Jimmy Moran

Personal information
- Full name: James Moran
- Date of birth: 6 March 1935
- Place of birth: Cleland, Scotland
- Date of death: 1 January 2020 (aged 84)
- Position: Inside forward

Senior career*
- Years: Team / Apps / (Gls)
- Wishaw Juniors
- 1956–1957: Leicester City / 3 / (1)
- 1957–1961: Norwich City / 36 / (17)
- 1961–1962: Northampton Town / 24 / (6)
- 1962–1963: Darlington / 26 / (6)
- 1963–1966: Workington / 100 / (22)
- 1966–1967: Lowestoft Town
- 1967–19??: Great Yarmouth Town

Managerial career
- 1968–19??: Great Yarmouth Town
- 1975–1976: Gorleston
- Lowestoft Town

= Jimmy Moran =

Scottish footballer (1935–2020)

James Moran (6 March 1935 – 1 January 2020) was a Scottish footballer who scored 52 goals from 190 appearances in the Football League playing as an inside forward for Leicester City, Norwich City, Northampton Town, Darlington and Workington in the 1950s and 1960s.

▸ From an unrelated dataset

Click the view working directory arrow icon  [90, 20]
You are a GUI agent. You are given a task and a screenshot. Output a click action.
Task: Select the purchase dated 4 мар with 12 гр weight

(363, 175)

He began his career with Wishaw Juniors, and went on to play English non-league football in the Eastern Counties League for Lowestoft Town. In 1967, he joined Great Yarmouth Town, becoming manager for the 1968–69 season and leading the club to its first league title. He returned to Lowestoft, and later managed Gorleston from 1975 to 1976 and played for Bury Town, before becoming manager of Lowestoft. Moran died at the age of 84 in January 2020.